Sexual Orientation exists along a continuum that ranges from exclusive homosexuality to exclusive heterosexuality and includes various forms of bisexuality. Bisexual persons can experience sexual, emotional and affectional attraction to both their own sex and the opposite sex. Persons with a homosexual orientation are sometimes referred to as gay (both men and women) or as lesbian (women only).
Sexual Orientation is different from sexual behavior because it refers to feelings and self-concept. Persons may or may not express their sexual orientation in their behaviors.
The Sexuality Continuum: An Introduction
During the 1940’s, Alfred Kinsey and associates shocked Americans when he first published his work on male sexuality. His controversial research challenged traditional notions of sexuality as a one-dimensional construct. Through extensive research, Kinsey et. al pioneered the first comprehensive continuum of sexuality.

++++++

- [TASK LIST]
a – From the passage on sexual orientation, copy out the text between "Sexual Orientation is" and "in their behaviors.", inclusive.
b – In the passage on sexual orientation, what does sexual orientation refer to that sets it apart from sexual behavior?
c – Translate this sentence from the passage on sexual orientation into Spanish: "Persons may or may not express their sexual orientation in their behaviors."
The data after the passage on sexual orientation are separate material.

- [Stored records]
++++++

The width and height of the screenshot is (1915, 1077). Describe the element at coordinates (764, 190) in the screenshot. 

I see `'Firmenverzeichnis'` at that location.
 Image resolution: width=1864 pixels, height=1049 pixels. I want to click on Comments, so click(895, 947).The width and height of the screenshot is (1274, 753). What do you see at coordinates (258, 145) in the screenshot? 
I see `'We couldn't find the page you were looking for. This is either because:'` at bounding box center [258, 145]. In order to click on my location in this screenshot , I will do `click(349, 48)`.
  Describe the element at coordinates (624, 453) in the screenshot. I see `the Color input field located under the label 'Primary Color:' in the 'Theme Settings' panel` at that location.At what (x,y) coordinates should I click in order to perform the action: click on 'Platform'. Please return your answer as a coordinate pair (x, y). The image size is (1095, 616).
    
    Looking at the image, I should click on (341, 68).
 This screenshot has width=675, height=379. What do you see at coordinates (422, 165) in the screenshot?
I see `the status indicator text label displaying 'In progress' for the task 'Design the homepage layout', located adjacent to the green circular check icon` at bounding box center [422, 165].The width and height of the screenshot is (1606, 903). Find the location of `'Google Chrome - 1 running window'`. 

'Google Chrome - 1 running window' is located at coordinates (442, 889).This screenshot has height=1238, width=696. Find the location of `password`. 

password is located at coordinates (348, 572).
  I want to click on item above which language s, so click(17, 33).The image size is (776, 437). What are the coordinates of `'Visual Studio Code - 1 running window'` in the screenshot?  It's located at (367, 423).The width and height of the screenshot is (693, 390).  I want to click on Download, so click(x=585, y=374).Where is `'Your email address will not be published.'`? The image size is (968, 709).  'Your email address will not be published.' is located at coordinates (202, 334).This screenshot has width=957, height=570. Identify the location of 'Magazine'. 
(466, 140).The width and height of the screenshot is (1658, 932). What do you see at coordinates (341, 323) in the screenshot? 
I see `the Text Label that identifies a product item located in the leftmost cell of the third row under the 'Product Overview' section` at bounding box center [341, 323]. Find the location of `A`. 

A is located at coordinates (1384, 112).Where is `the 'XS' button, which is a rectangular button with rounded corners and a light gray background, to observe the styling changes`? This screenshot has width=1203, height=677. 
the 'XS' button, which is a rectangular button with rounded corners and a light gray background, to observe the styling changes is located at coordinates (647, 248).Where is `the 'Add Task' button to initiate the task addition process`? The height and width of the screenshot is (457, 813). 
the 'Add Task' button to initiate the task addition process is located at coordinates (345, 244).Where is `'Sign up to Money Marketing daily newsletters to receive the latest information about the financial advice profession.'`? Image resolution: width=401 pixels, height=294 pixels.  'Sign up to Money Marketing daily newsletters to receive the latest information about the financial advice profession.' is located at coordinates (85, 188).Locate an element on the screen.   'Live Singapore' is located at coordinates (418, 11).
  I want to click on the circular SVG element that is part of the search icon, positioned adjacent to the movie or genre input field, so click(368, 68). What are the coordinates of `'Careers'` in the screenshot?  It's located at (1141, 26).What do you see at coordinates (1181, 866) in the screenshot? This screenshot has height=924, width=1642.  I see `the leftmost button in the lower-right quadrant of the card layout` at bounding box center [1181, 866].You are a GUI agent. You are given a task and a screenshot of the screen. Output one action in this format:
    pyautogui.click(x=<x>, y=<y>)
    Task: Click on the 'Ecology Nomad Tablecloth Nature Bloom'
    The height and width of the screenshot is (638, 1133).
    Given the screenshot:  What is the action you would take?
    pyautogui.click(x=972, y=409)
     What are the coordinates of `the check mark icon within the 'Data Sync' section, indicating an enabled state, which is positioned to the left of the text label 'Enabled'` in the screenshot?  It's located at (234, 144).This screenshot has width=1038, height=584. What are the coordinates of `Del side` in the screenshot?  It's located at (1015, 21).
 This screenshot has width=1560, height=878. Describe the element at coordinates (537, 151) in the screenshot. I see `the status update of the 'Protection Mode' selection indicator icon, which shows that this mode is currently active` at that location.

++++++

- [RESPONSES PER TASK]
a –
Sexual Orientation is different from sexual behavior because it refers to feelings and self-concept. Persons may or may not express their sexual orientation in their behaviors.

b – It refers to feelings and self-concept.

c – Las personas pueden expresar o no su orientación sexual en sus comportamientos.